Materials and methods
Forty-five patients underwent an anterior and posterior lumbar spinal fusion. The removal of instrumentation was performed by the same surgeon and senior author of this paper (MRP). The reason for the revision surgery was recurrent low back and leg pain. All patients had a solid fusion based on a thorough surgical exploration of the fusion mass. Instrumentation was deemed either solid or loose at time of removal based on the purchase at the screw-bone interface. Final outcomes were determined using a functional and satisfactory questionnaire and compared between the two groups (Loose Instrumentation versus Solid Instrumentation).
Results
The majority of the patients in both groups would recommend the surgery to a family member (79% overall), would have the surgery again themselves (82%) and consider the surgery a success (77%). Pain was significantly decreased from pre-operatively to post-operatively and from pre-operative to final follow-up in both groups.
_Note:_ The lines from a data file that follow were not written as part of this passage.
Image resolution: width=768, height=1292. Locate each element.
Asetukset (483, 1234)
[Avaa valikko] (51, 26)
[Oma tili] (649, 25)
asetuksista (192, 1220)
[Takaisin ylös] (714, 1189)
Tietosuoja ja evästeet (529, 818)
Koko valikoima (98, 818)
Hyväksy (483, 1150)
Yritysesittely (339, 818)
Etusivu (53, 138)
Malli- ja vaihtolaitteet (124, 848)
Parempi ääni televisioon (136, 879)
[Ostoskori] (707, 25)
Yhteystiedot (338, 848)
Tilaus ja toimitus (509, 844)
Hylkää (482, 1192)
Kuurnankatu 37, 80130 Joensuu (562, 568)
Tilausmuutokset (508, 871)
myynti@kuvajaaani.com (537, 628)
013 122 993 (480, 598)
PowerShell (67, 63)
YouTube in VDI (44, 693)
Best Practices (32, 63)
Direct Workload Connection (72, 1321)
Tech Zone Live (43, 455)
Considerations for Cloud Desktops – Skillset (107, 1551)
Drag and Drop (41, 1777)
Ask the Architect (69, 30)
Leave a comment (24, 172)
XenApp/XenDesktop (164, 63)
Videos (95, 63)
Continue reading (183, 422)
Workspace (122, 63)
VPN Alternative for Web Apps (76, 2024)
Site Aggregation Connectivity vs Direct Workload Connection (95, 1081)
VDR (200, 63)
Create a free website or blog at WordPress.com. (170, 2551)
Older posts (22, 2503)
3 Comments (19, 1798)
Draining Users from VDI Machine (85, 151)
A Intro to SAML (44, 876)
The group of patients with loose instrumentation were significantly more likely to have a successful outcome than the group without loose instrumentation.
Conclusions
This study indicates that the removal of instrumentation in the absence of pseudarthrosis is beneficial in the relief of low back pain and leg pain symptoms. Increased success rates were noted in patients with loose instrumentation. However, this classification was based on inter-operative inspection. Further studies of the ability to diagnose and predict success prior to surgery needs to be done.